Saved entries:

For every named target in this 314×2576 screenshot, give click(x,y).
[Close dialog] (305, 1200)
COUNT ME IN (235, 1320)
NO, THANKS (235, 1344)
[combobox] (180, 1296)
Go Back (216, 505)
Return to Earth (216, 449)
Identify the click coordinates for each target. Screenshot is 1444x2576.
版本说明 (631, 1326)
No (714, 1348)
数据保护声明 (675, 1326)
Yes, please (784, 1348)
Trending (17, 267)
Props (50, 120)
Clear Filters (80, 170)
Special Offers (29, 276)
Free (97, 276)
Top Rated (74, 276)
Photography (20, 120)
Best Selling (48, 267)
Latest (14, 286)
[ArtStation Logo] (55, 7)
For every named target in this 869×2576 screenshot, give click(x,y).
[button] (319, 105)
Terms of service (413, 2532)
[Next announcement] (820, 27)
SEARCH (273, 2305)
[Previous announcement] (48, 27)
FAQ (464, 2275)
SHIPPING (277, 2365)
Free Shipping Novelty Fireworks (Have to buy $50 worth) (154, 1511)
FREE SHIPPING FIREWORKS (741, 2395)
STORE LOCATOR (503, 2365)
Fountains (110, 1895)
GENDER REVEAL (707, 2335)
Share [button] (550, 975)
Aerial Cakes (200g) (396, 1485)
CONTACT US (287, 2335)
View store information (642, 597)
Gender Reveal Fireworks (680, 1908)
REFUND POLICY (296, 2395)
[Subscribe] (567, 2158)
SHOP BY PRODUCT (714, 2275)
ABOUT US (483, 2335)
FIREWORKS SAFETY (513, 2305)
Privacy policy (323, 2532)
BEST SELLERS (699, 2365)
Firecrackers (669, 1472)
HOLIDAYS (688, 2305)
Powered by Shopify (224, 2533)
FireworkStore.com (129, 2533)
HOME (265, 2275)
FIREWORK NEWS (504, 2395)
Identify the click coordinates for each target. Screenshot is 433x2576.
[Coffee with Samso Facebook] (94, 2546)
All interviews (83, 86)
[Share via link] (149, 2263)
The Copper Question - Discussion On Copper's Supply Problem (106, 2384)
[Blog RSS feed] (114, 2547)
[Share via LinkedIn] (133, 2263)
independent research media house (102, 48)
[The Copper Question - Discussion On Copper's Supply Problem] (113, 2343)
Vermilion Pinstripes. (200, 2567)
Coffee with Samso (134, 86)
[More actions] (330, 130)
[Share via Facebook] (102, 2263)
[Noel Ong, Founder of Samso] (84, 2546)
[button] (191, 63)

Problem to solve =
Your task is to restate, word for word, the lines from the beginning of the records to the line with "Top Rated (74, 276)", inclusive.

Exercise answer =
For every named target in this 314×2576 screenshot, give click(x,y).
[Close dialog] (305, 1200)
COUNT ME IN (235, 1320)
NO, THANKS (235, 1344)
[combobox] (180, 1296)
Go Back (216, 505)
Return to Earth (216, 449)
Identify the click coordinates for each target. Screenshot is 1444x2576.
版本说明 (631, 1326)
No (714, 1348)
数据保护声明 (675, 1326)
Yes, please (784, 1348)
Trending (17, 267)
Props (50, 120)
Clear Filters (80, 170)
Special Offers (29, 276)
Free (97, 276)
Top Rated (74, 276)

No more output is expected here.